▶ _READING TEXT_
════════════════

- Poster
- Directed by: C. Pullayya
- Written by: K. S. Gopalakrishnan (dialogues)
- Story by: Dinabandhu Mitra
- Produced by: C. Pullayya
- Starring: K. A. Thangavelu Sowcar Janaki
- Cinematography: Nanjappa P. S. Loganathan
- Music by: G. Aswathama
- Production company: Bharghavi Films
- Release date: 12 August 1960;
- Country: India
- Language: Tamil

= Naan Kanda Sorgam =

1960 film directed by C. Pullaiah

Naan Kanda Sorgam is a 1960 Indian Tamil-language fantasy comedy film directed and produced by C. Pullayya. The film stars K. A. Thangavelu and Sowcar Janaki. It is a remake of the 1958 Bengali film Jamalaye Jibanta Manush, and was simultaneously filmed in Telugu as Devanthakudu with a largely different cast. The film was released on 12 August 1960 and became a commercial success.

== Plot ==

Meenakshi is the daughter of Parama Pillai, a miserly millionaire. While she is drawn to public service, her father despises the idea. Meenakshi falls in love with Sundar, a theatre artiste who donates earnings to impoverished people. Parama Pillai despises him but, unknown to him, his daughter assists Sundar in his social welfare activities. When Parama Pillai realises this, he forbids Meenakshi to leave the house and even appoints two men to guard her. Sundar disguises himself as a woman and fools the millionaire into appointing him as Meenakshi's tutor. When Parama Pillai arranges Meenakshi's marriage with a rich but older man, Sundar saves her by helping her escape. Parama Pillai finds his daughter and locks her up, beating Sundar to an inch of his life. The rest of the film deals with how Yama, Vishnu and other gods help Meenakshi and Sundar unite.

== Cast ==
- K. A. Thangavelu as Sundar
- Sowcar Janaki as Meenakshi
- Alwar Kuppuswamy as Parama Pillai
- M. S. Sundari Bai as Parama Pillai's wife
- S. V. Ranga Rao as Yama
- P. V. Narasimha Bharathi as Narada

== Production ==
Naan Kanda Sorgam was produced and directed by C. Pullayya under the banner Bharghavi Films. It was remade from the 1958 Bengali film Jamalaye Jibanta Manush, itself based on a play by Dinabandhu Mitra, and simultaneously filmed in Telugu as Devanthakudu with a largely different cast. K. S. Gopalakrishnan wrote the dialogues. Nanjappa, assisted by P. S. Loganathan, handled the cinematography. Shooting for the film took place at Vijaya-Vauhini Studios. The film featured an apsara dance sequence choreographed by Gemini Ramamurthi.

════════════════

▶ _GIVEN ENTRIES_

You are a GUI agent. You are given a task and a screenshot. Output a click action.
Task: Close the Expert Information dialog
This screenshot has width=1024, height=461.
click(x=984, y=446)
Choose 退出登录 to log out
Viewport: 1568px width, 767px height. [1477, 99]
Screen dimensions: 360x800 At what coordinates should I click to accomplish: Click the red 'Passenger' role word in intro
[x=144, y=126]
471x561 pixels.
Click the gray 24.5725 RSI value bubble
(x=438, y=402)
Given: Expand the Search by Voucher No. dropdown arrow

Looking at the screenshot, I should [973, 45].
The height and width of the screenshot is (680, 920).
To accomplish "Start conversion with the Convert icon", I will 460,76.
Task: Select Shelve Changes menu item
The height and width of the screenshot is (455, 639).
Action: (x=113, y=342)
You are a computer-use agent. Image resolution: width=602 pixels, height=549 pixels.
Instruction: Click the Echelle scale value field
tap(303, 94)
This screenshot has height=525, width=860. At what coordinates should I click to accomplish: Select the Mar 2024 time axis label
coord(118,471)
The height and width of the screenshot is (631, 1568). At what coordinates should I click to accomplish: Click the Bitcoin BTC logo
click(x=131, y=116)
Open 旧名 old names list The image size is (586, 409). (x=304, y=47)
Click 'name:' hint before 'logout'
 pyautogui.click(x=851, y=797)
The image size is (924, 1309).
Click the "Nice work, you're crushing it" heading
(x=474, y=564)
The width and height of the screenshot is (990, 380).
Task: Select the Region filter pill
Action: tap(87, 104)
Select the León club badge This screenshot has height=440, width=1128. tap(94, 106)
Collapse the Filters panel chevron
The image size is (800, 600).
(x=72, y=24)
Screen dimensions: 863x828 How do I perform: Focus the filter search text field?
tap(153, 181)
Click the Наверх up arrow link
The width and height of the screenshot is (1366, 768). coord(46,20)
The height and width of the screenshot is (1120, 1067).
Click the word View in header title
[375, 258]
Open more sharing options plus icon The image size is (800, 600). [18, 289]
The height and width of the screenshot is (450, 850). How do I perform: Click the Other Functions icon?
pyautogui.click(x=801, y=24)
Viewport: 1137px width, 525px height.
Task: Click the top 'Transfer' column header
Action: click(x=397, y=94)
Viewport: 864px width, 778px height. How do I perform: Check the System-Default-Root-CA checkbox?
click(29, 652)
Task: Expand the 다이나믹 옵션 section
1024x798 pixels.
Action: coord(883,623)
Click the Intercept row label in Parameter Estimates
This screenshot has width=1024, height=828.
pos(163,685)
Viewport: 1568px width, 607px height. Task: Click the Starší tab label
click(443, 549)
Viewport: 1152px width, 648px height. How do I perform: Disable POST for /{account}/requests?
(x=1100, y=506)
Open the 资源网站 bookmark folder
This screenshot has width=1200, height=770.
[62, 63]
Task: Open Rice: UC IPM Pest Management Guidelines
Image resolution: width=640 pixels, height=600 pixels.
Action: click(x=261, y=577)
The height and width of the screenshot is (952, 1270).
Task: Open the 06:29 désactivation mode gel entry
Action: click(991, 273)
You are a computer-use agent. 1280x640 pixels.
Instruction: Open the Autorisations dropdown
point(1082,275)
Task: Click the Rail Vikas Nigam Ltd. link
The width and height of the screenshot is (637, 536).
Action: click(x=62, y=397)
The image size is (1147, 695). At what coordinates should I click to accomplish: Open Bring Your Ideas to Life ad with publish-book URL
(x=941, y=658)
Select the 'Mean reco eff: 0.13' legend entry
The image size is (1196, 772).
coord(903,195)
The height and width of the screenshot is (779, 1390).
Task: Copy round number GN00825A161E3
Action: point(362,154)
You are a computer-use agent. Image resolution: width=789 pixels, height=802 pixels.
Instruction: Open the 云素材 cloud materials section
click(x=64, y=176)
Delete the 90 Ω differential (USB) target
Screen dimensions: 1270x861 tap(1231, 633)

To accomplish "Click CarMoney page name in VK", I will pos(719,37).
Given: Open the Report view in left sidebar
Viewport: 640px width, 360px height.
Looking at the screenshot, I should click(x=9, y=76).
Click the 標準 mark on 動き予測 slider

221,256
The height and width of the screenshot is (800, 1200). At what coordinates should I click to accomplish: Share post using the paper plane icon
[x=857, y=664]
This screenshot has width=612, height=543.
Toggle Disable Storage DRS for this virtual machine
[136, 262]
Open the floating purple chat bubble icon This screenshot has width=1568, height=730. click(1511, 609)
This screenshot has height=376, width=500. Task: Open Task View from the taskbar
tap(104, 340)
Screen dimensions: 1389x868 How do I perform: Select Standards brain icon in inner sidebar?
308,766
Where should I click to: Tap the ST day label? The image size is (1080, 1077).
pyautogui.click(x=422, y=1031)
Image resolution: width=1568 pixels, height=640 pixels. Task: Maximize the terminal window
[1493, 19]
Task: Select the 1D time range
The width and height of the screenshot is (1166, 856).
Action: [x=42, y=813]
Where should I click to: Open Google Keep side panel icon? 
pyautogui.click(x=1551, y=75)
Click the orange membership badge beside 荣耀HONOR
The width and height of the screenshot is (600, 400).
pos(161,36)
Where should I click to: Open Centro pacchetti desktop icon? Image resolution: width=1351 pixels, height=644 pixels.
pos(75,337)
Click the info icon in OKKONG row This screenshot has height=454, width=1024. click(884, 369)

════════════════

▶ _WORK REQUIRED_
Please answer these from the Naan Kanda Sorgam text:
(a) Who plays Yama?
(b) At which studios did shooting take place?
(c) What does Sundar disguise himself as to become Meenakshi's tutor?
The entries are unrelated to the Naan Kanda Sorgam text.

▶ _ANSWER FOR THIS EXERCISE_
(a) S. V. Ranga Rao
(b) Vijaya-Vauhini Studios
(c) A woman